Goler, Gale and Grant highlight how “at Facebook, to mitigate bias and to do things systematically, we start by having peers write evaluations. They share them not just with managers but also, in most cases, with one another – which reflects the company’s core values of openness and transparency. Then decisions are made about performance: Managers sit together and discuss their reports face-to-face, defending and championing, debating and deliberating, and incorporating peer feedback. Here the goal is to minimize the ‘idiosyncratic rater effect’ – also known as personal opinion. People aren’t unduly punished when individual managers are hard graders or unfairly rewarded when they’re easy graders.”
 
Two of the authors of the article are from Facebook, Lori Goler and Janelle Gale and though it’s good that they are trying to use performance reviews effectively, it’s sad that they think they need their own ‘theory’ to mitigate ‘bias’ – as there have been tips and tricks on how to mitigate performance review bias for decades. One of the simplest, wasn’t to rate performance on an annual basis in the first place it was to give regular reviews based on a ‘management by objectives’ approach.
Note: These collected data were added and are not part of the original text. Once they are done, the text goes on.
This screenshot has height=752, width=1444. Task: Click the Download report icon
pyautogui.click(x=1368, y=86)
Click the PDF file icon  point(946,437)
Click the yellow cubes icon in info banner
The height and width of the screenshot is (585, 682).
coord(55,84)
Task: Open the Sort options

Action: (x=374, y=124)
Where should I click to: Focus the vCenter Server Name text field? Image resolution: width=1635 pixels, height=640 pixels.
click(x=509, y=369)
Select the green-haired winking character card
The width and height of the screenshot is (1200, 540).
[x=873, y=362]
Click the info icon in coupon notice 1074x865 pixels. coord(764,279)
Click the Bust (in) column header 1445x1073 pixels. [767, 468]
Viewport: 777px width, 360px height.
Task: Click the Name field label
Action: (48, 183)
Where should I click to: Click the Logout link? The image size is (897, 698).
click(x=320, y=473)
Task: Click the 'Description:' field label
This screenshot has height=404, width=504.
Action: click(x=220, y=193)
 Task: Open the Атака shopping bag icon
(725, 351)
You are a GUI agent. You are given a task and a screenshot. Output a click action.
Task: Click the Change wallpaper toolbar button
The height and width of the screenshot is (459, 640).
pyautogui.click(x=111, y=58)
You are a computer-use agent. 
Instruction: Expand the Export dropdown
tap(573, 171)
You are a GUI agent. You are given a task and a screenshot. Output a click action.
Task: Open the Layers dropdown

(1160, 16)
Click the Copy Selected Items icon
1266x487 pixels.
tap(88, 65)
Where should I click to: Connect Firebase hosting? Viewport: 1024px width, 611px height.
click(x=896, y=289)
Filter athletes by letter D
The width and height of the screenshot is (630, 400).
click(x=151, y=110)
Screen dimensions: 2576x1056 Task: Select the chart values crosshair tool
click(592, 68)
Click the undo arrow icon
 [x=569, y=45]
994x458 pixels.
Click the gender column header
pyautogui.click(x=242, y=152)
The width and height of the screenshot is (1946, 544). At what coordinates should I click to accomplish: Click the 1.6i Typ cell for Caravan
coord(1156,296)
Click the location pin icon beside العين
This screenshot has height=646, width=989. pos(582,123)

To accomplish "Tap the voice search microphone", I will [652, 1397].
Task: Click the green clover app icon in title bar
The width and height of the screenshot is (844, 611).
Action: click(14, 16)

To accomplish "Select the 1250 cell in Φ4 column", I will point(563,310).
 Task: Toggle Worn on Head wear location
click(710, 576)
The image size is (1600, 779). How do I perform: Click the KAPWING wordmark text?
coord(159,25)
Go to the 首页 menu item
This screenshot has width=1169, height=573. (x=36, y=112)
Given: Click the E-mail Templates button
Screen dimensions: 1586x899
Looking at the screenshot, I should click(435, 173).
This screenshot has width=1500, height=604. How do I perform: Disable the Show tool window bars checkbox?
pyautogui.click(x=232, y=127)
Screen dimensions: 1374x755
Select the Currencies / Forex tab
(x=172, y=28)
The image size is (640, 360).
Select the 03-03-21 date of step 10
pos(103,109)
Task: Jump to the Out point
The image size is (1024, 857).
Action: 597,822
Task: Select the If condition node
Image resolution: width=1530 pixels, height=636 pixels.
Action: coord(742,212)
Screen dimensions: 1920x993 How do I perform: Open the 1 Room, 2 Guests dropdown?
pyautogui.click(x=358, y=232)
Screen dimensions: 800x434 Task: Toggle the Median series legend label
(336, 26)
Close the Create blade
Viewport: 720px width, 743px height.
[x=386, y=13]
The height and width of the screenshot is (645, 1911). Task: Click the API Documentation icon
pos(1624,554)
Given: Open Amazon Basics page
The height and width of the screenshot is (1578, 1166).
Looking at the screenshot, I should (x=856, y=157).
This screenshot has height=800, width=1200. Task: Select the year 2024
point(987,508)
This professional approach meant that ‘performance reviews’ linked with regular ‘feedback sessions’ to form a constant review of performance that didn’t leave employees in any doubt about how they were doing; and became a seamless ‘performance review’ that left employees motivated, engaged and inspired to over-achieve against their objectives on a continuous basis.
 
Goler, Gale and Grant state that “many companies that are abandoning performance evaluations are moving to real-time feedback systems. That is an excellent way to help people repeat their successes and learn from their failures. But it doesn’t help them – or the organization – gauge how they’re doing overall.” Again I have to totally disagree with their statement that ‘it doesn’t help them gauge how they’re doing overall’ and to me the statement sadly shows a misunderstanding about managing performance, reviewing performance and the art of ‘feedback’. Done correctly there is no doubt in the employees mind about ‘how they’re doing overall’ – and it’s scary that a company like Facebook could be so confused and misinformed about what regular performance feedback is all about.
 
The most important aspects of ‘great’ performance feedback is that;
 
It should be a regular, formal process.
 
Leaders and employees should be ‘trained’ in how to give and receive feedback – a skill that is rarely taught and hence where many of the problems start;
 
Feedback is specific, constructive and makes a real impact;
 
Feedback is genuine and honest, discussed in a ‘safe’ environment - which only exists in great organisations, with great leadership and a strong culture of transparency;
 
Feedback is based on specific objectives that leads to performance improvement and development needs as and when necessary;
 
The employee learns how to receive feedback in a constructive and not a defensive way; and to seek clarification from the feedback in a positive way, that makes a difference to their performance.
 
If you give regular feedback in the right way, you won’t need to only ‘rate’ your employees once a year; as through regular, honest feedback all your employees will be performing at their optimal level of performance balanced between the organisations ‘present and future needs’ – it’s a genuine win-win for everyone. So let’s take this opportunity to go back to basics; teach our leaders and employee’s how to give and receive feedback; and get back to giving regular, honest feedback to our employees – it will make a huge difference to the employees and the organisation.
 
 
Reference:
 
Goler, L., Gale, J. and Grant, A. (2016). Let’s Not Kill Performance Evaluations Yet. HBR, November, p.90-94.